You've got to believe the guy has a big finish after all this. He's going to answer that most vital of questions, surely?

"It's as simple and profound as this: the values of journalists and journalism are established in that classroom. If students are to learn that all people must be heard in order for a democracy to thrive, then professors are among the first to deliver that message. They deliver it by expanding the books and articles students read, the broadcasts they see and hear, the speakers who come before them, the issues raised in class."

This gets to the heart of the matter, though not, perhaps, quite as our friend thinks it does: breadth of experience, direct and mediated through books, broadcasting, etc, is no doubt a good in education. But not for its own sake.

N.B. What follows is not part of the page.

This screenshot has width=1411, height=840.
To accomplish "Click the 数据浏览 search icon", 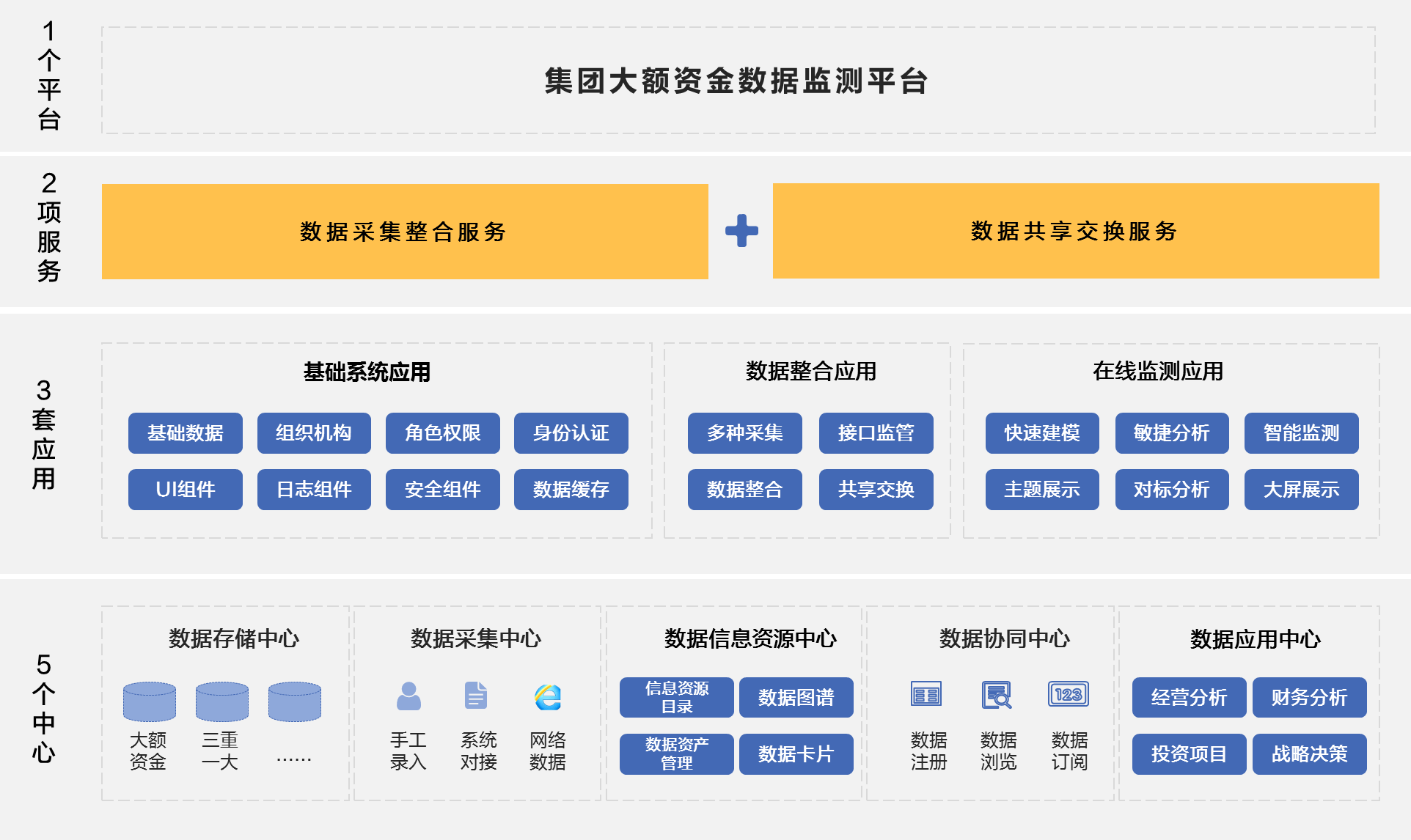I will pos(997,695).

And that is the key objection to giving 'diversity' houseroom as a goal in education of any sort - let alone of journalists.

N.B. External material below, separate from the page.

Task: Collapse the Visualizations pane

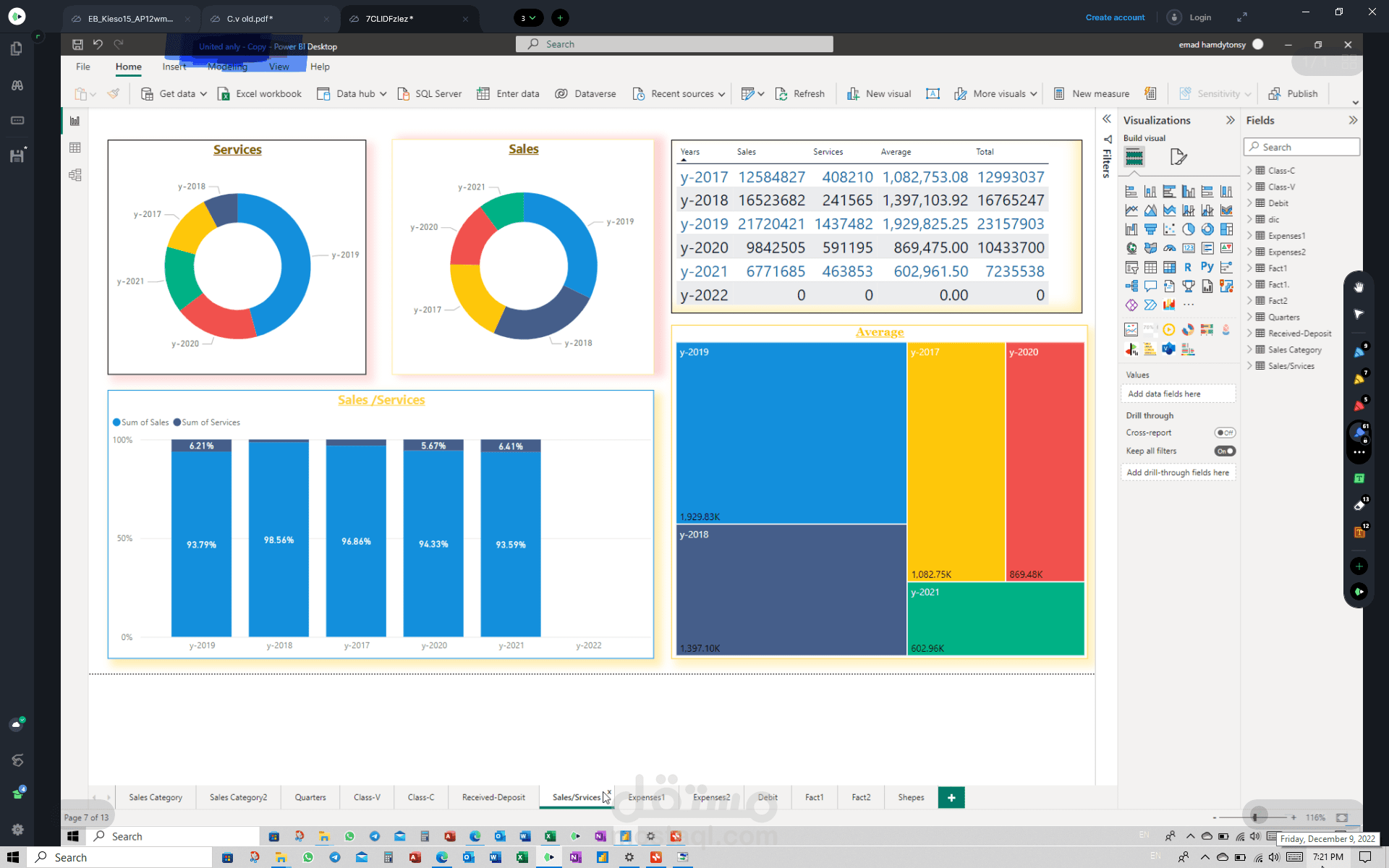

If the immediate goal is exposure to the best writing from around the globe - fine. Is it possible to find enough excellent writing from outside the WASP tradition to fill the time allotted by the syllabus - certainly.

But excellence never seems to be an essential element to diversity. His sports journalism colleague seems confused: I'll assume that, in his field, the 'best writers' include some that are not white. But all he suggests as necessary is to "be sure to add some black people". (Not, "and some of the best writers are black".)

And the author talks of

"expanding the books and articles students read".

Now, leaving aside the fact that he should have put something like "the range of" after "expanding", again, he's talking quantity, not quality.

The suspicion here is of an ideology which suggests (without spelling it out) that the work of a Nigerian author, say, has value simply because it is not produced by a WASP. And to seek to make the same critical judgements of the Nigerian's work, as one would naturally do of the WASP's, is to fail a test of ideological purity. Especially, of course, where the person offering the judgements happened to be a WASP.

To see an ideological connection between the goal of 'diversity' in reading lists and that of 'diversity' in the student body would not, I think, be wholly fanciful. There must be Hmong enrolled; and once, enrolled, it would be disrespectful not to include one or two of their authors in reading-lists. Hmong empowerment demands it!

So, though the guy's tone and message are of the naive "I'd like to teach the world to sing" speech of a 15 year old running for class president, the ideas that seem to underlie his piece are, I believe, thoroughly pernicious.